== Assignment ==
Repeat the entries in full. Each line must match exactly.

(Items from a dataset)
===============

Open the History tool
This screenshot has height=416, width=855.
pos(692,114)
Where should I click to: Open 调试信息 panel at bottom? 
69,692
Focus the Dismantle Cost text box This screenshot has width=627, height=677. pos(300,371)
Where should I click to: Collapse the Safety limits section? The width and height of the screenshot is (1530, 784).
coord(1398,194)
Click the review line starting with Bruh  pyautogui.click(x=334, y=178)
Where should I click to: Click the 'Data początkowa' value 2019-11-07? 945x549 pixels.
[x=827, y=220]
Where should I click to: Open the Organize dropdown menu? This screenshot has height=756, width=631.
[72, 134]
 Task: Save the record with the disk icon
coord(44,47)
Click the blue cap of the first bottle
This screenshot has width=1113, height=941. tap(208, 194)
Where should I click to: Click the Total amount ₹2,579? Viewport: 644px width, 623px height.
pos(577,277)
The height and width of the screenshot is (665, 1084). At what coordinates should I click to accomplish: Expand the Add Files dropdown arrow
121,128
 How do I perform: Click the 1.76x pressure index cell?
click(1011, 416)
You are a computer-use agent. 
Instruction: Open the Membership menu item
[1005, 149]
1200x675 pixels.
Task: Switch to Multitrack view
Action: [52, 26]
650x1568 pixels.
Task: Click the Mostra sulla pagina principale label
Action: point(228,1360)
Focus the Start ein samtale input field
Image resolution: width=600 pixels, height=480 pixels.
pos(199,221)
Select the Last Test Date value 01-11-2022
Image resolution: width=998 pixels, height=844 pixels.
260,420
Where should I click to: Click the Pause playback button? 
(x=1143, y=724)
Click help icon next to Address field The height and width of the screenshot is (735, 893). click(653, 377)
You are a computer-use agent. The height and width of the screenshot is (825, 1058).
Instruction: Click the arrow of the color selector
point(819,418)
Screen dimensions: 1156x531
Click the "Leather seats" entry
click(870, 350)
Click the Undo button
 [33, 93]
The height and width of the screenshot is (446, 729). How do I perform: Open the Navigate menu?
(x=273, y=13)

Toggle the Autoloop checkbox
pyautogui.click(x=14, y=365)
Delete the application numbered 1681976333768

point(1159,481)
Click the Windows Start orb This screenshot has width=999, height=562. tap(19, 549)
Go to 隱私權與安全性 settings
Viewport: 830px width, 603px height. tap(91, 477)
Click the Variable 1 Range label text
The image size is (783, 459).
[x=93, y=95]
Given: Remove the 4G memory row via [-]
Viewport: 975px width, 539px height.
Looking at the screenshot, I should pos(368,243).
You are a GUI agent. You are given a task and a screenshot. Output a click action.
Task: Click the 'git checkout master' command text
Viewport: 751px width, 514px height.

===============

== Your response ==
Open the History tool
This screenshot has height=416, width=855.
pos(692,114)
Where should I click to: Open 调试信息 panel at bottom? 
69,692
Focus the Dismantle Cost text box This screenshot has width=627, height=677. pos(300,371)
Where should I click to: Collapse the Safety limits section? The width and height of the screenshot is (1530, 784).
coord(1398,194)
Click the review line starting with Bruh  pyautogui.click(x=334, y=178)
Where should I click to: Click the 'Data początkowa' value 2019-11-07? 945x549 pixels.
[x=827, y=220]
Where should I click to: Open the Organize dropdown menu? This screenshot has height=756, width=631.
[72, 134]
 Task: Save the record with the disk icon
coord(44,47)
Click the blue cap of the first bottle
This screenshot has width=1113, height=941. tap(208, 194)
Where should I click to: Click the Total amount ₹2,579? Viewport: 644px width, 623px height.
pos(577,277)
The height and width of the screenshot is (665, 1084). At what coordinates should I click to accomplish: Expand the Add Files dropdown arrow
121,128
 How do I perform: Click the 1.76x pressure index cell?
click(1011, 416)
You are a computer-use agent. 
Instruction: Open the Membership menu item
[1005, 149]
1200x675 pixels.
Task: Switch to Multitrack view
Action: [52, 26]
650x1568 pixels.
Task: Click the Mostra sulla pagina principale label
Action: point(228,1360)
Focus the Start ein samtale input field
Image resolution: width=600 pixels, height=480 pixels.
pos(199,221)
Select the Last Test Date value 01-11-2022
Image resolution: width=998 pixels, height=844 pixels.
260,420
Where should I click to: Click the Pause playback button? 
(x=1143, y=724)
Click help icon next to Address field The height and width of the screenshot is (735, 893). click(653, 377)
You are a computer-use agent. The height and width of the screenshot is (825, 1058).
Instruction: Click the arrow of the color selector
point(819,418)
Screen dimensions: 1156x531
Click the "Leather seats" entry
click(870, 350)
Click the Undo button
 [33, 93]
The height and width of the screenshot is (446, 729). How do I perform: Open the Navigate menu?
(x=273, y=13)

Toggle the Autoloop checkbox
pyautogui.click(x=14, y=365)
Delete the application numbered 1681976333768

point(1159,481)
Click the Windows Start orb This screenshot has width=999, height=562. tap(19, 549)
Go to 隱私權與安全性 settings
Viewport: 830px width, 603px height. tap(91, 477)
Click the Variable 1 Range label text
The image size is (783, 459).
[x=93, y=95]
Given: Remove the 4G memory row via [-]
Viewport: 975px width, 539px height.
Looking at the screenshot, I should pos(368,243).
You are a GUI agent. You are given a task and a screenshot. Output a click action.
Task: Click the 'git checkout master' command text
Viewport: 751px width, 514px height.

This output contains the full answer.